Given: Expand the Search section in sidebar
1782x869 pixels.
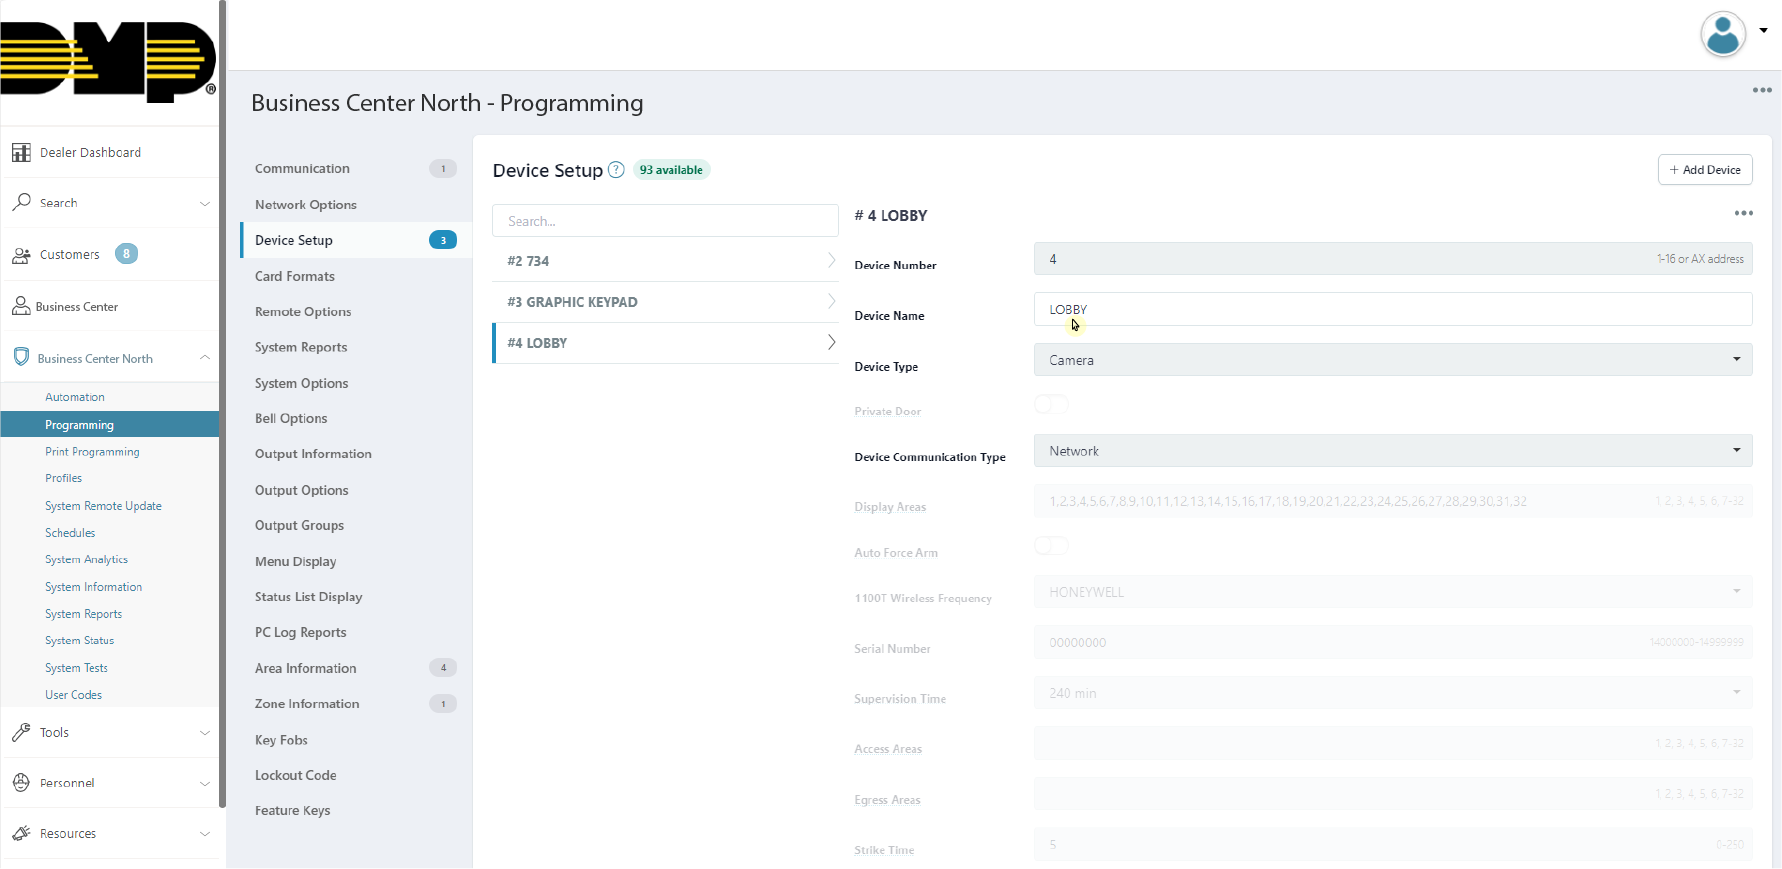Looking at the screenshot, I should 205,203.
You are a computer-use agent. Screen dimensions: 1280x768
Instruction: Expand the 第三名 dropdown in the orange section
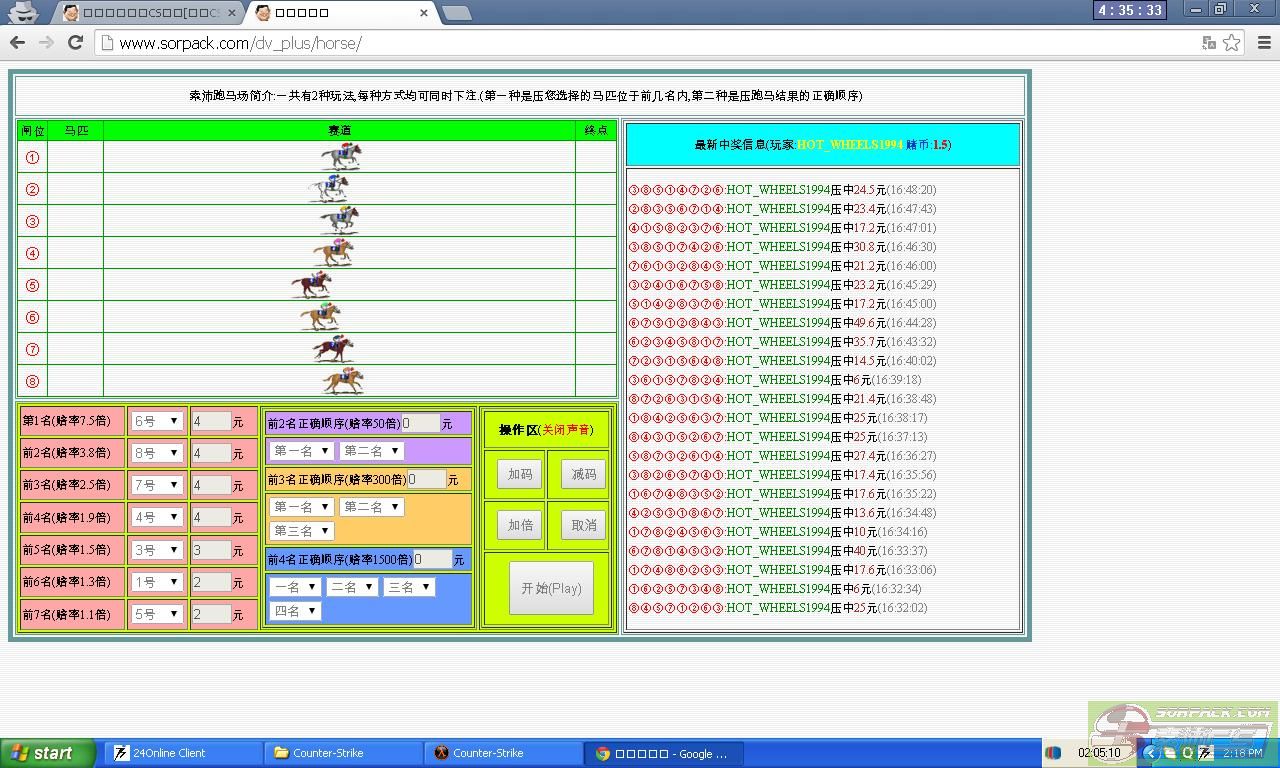pyautogui.click(x=301, y=531)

___

PROBLEM REQUIREMENTS:
What is needed is an exact copy of the data, with the pictures removed.

RESPONSE TO THIS EXERCISE:
Given: Expand the Search section in sidebar
1782x869 pixels.
Looking at the screenshot, I should 205,203.
You are a computer-use agent. Screen dimensions: 1280x768
Instruction: Expand the 第三名 dropdown in the orange section
pyautogui.click(x=301, y=531)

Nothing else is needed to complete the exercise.